In the study published Tuesday in the journal PLOS Medicine, researchers found that about 36% of those studied still reported COVID-like symptoms three and six months after diagnosis. Most previous studies have estimated lingering post-COVID symptoms in 10% to 30% of patients.
The study, led by University of Oxford scientists in the United Kingdom, searched anonymized data from millions of electronic health records, primarily in the United States, to identify a study group of 273,618 patients with COVID-19 and 114,449 patients with influenza as a control.

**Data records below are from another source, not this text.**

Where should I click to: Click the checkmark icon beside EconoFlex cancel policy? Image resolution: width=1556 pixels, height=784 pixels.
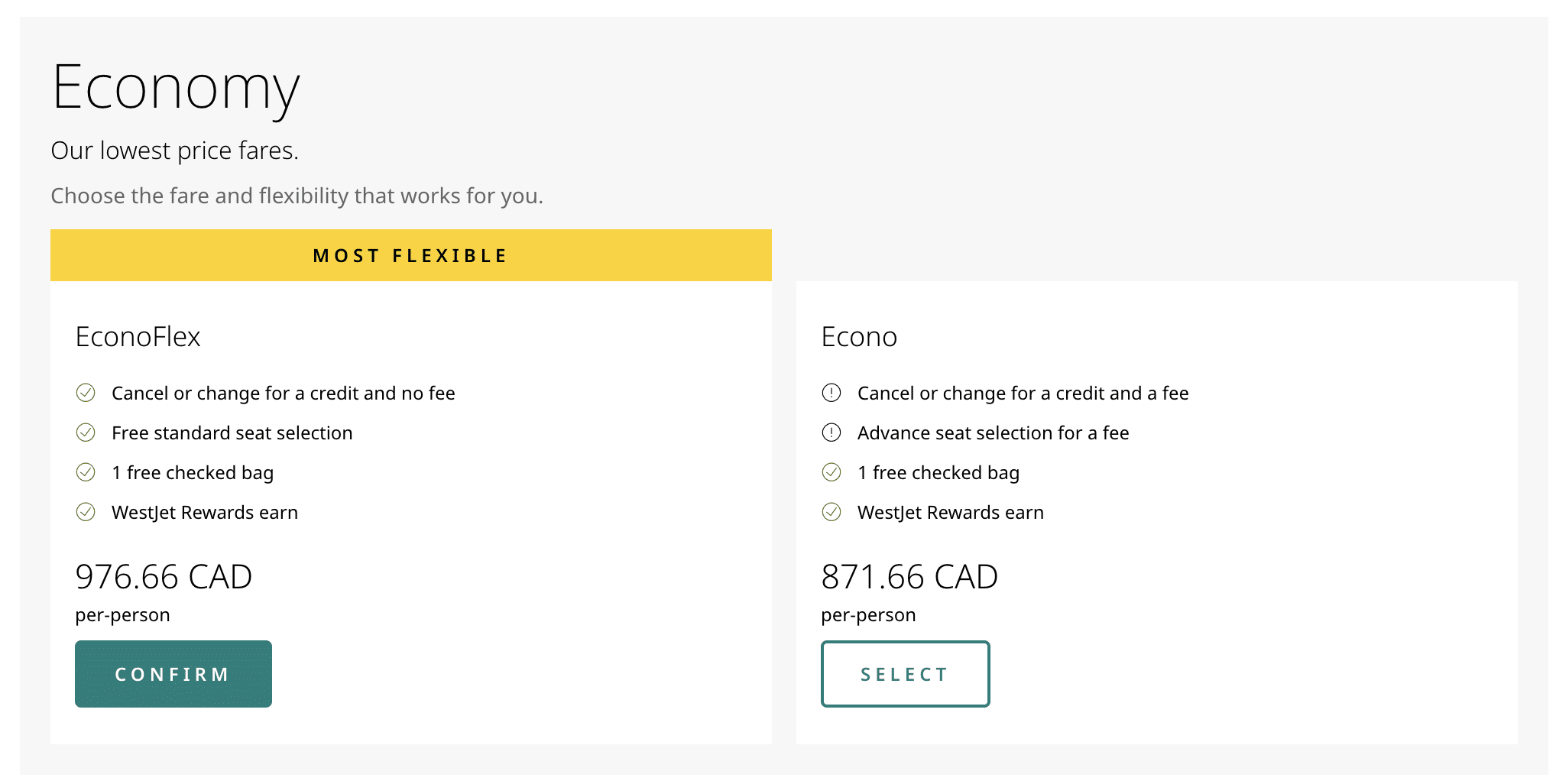(86, 393)
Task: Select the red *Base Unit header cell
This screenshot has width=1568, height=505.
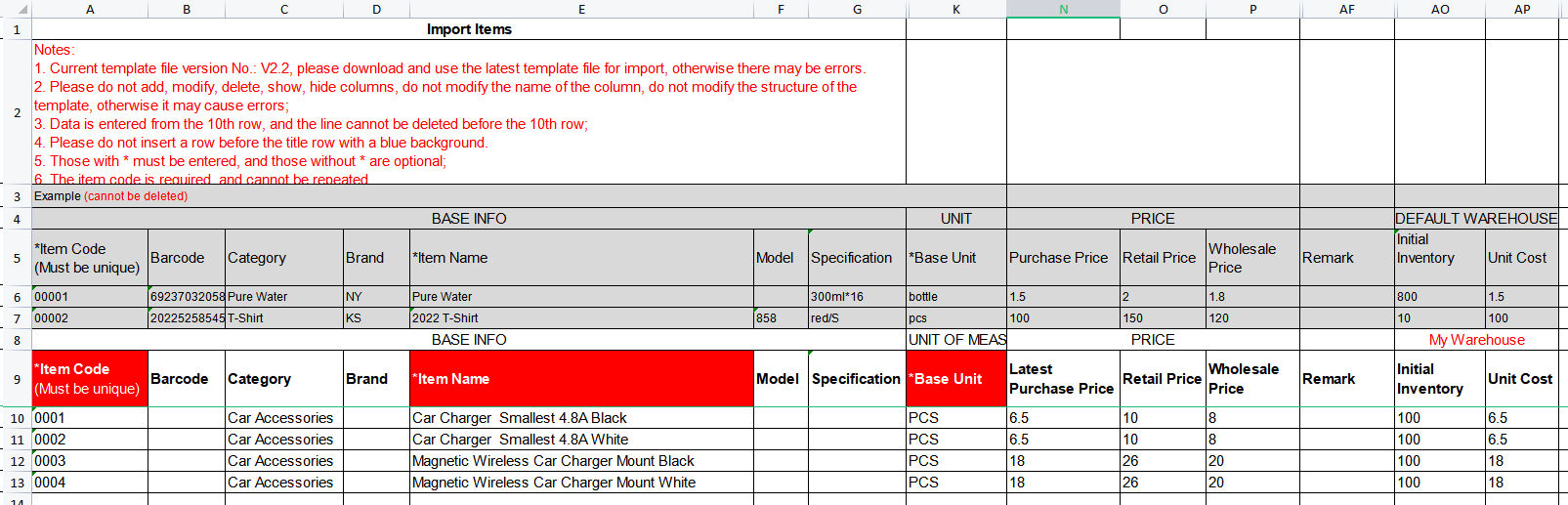Action: pyautogui.click(x=955, y=379)
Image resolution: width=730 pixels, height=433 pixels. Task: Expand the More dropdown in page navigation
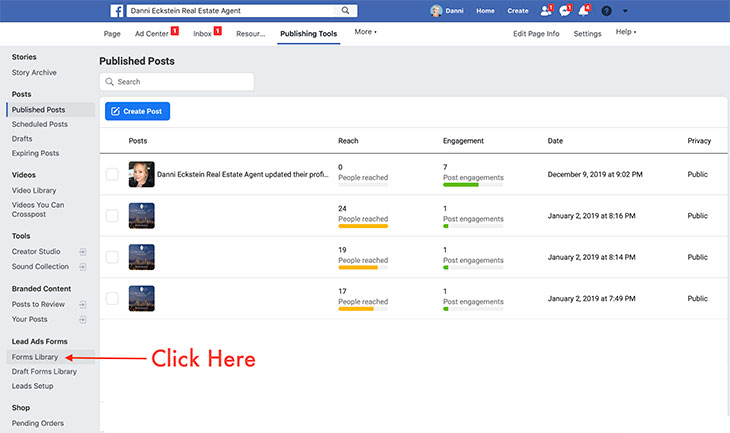[365, 32]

Some patients had symptoms months after having none at all
Although long COVID is poorly defined, the researchers looked at such symptoms as chest/throat pain, abnormal breathing, abdominal symptoms, fatigue, depression, headaches, cognitive dysfunction and muscle pain.
“The research found that over 1 in 3 patients had one or more features of long-COVID recorded between 3 and 6 months after a diagnosis of COVID-19,” the authors concluded.
The researchers also found that of those who had long COVID three to six months after diagnosis, roughly 40% had no record of such symptoms in the prior three months.
Long-haul symptoms for COVID seem to be hitting more often than they do for the flu
Months after the pandemic began, scientists, including Dr. Anthony Fauci, the nation’s top infectious disease expert, warned about a post-viral syndrome that was showing up in people who had recovered from COVID-19. That led some to compare the symptoms experienced by many following COVID-19 to the same experience that some people have after other viral infections, such as the flu.
But the new study concludes that the chances of getting COVID symptoms months after the acute stage of the illness was more than twice as high as for influenza.
The Oxford-led team also found that people who had more severe COVID-19 illness were more likely to get long COVID. Likewise, female and young adult patients also had an elevated risk for the long-term symptoms, but the authors of the study found no difference between white and non-white patients.